Aucune embellie depuis la sortie de l’arrêt de la HCC



Jacaranda

Deux mois après le début des manifestations sur la place du 13 mai, on ne voit pas encore le bout du tunnel. L’espoir d’une sortie de crise après l’arrêt de la HCC a fait long feu. La nomination d’un Premier ministre de consensus ne semble plus d’actualité après les réserves émises par les membres du TIM et les contestations des partisans du régime sur les prétentions du MAPAR. Le CFM a donc espéré pouvoir débloquer la situation en organisant ce sommet au CCI Ivato. Trois des principaux intéressés ont boudé la réunion qui ne va pas déboucher sur l’accord politique mentionné dans le jugement de la HCC. La mise en garde des forces armées faisant référence à l’instauration d’un état d’exception, alourdit un peu plus un climat politique passablement tendu. Les rassemblements organisés par les enseignants grévistes devant le ministère de l’Education Nationale ne facilitent pas l’apaisement cherché en ce moment. Le régime a donc beau jeu de stigmatiser l’attitude plutôt rigide de ces derniers. Le blocage de la machine administrative organisé comme moyen de pression sur le pouvoir, ne semble pas encore porter ses fruits. Les effets commencent cependant à se ressentir dans la vie quotidienne des citoyens. Mais pour le moment, la population accepte ces désagréments car elle comprend les enjeux de ce bras-de-fer. Mais, le régime essaie d’en tirer parti.

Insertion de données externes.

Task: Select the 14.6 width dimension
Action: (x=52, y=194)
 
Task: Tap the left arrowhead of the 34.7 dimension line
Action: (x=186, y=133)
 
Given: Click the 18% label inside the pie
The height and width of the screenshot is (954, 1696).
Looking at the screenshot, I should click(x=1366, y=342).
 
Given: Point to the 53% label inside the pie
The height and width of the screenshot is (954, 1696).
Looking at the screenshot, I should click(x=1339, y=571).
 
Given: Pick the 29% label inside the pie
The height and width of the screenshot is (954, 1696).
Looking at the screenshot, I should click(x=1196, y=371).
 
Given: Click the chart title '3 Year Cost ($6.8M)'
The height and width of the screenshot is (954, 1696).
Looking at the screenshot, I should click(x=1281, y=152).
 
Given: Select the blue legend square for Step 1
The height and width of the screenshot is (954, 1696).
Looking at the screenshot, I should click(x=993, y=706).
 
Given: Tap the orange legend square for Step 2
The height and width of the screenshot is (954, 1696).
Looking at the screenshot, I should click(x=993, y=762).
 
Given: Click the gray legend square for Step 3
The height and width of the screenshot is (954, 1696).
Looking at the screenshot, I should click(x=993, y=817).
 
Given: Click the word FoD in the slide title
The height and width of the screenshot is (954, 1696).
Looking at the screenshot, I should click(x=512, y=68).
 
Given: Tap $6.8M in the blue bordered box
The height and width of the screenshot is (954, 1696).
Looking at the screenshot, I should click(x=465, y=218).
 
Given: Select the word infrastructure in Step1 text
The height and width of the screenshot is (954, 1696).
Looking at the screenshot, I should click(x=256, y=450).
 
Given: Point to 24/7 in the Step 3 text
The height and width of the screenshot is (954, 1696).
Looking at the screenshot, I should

Sur le plan international, c’est l’instauration de taxes sur les produits importés aux Etats-Unis par l’administration de Donald Trump qui provoque des remous dans les pays touchés. Le Canada a répliqué en faisant payer 16 milliards de droit de douane à certaines marchandises américaines. L’Europe n’est pas en reste, et les ministres des finances réunis à Bruxelles ont clairement laissé entendre que leurs pays ne se laisseraient pas faire et allaient porter plainte contre les Etats-Unis devant l’OMC. Les analystes estiment que Donald Trump, en agissant ainsi, pense à son électorat et qu’il a en vue les élections sénatoriales du mois de novembre prochain.

Le sommet organisé entre le président des Etats-Unis et son homologue nord-coréen qui avait été annulé par Donald Trump, va peut-être quand même avoir lieu. Les observateurs ont fini par s’habituer aux foucades de ce dernier, et ne s’étonnent plus de ses revirements. Le bras droit de Kim Jung Un s’est rendu à Washington où il a été reçu cordialement. L’idée d’une nouvelle date pour une rencontre entre les deux chefs d’Etat fait son chemin. On dit qu’elle aura lieu à Singapour.

La crise qui a perturbé la vie politique italienne depuis une semaine a pris fin après la nomination des membres du nouveau gouvernement. Le président italien avait refusé les propositions des deux chefs de partis, vainqueurs des élections législatives. Matteo Saldini, le leader de la ligue du nord et Luigi Di Maio, le chef du parti « Cinq étoiles ». Il a finalement cédé et permis la mise en place de ce gouvernement atypique. Les deux formations sont eurosceptiques et provoquent la défiance de Bruxelles.

En Espagne, Mariano Rajoy a été poussé à la démission après un scandale de corruption ayant éclaboussé des responsables de son parti. La motion de censure déposée par le chef du parti socialiste, Pedro Sanchez, a été votée par une large majorité de députés. Ce dernier va donc former le nouveau gouvernement.

Pour le moment, il n’y a aucune éclaircie dans le ciel politique malgache. Aucune avancée n’a eu lieu depuis la sortie de l’arrêt de la HCC. L’opposition et le régime se regardent en chien de faïence, et la situation semble être bloquée. On attend donc la suite des événements avec une certaine inquiétude. L’opinion espère que le déblocage se fera très vite.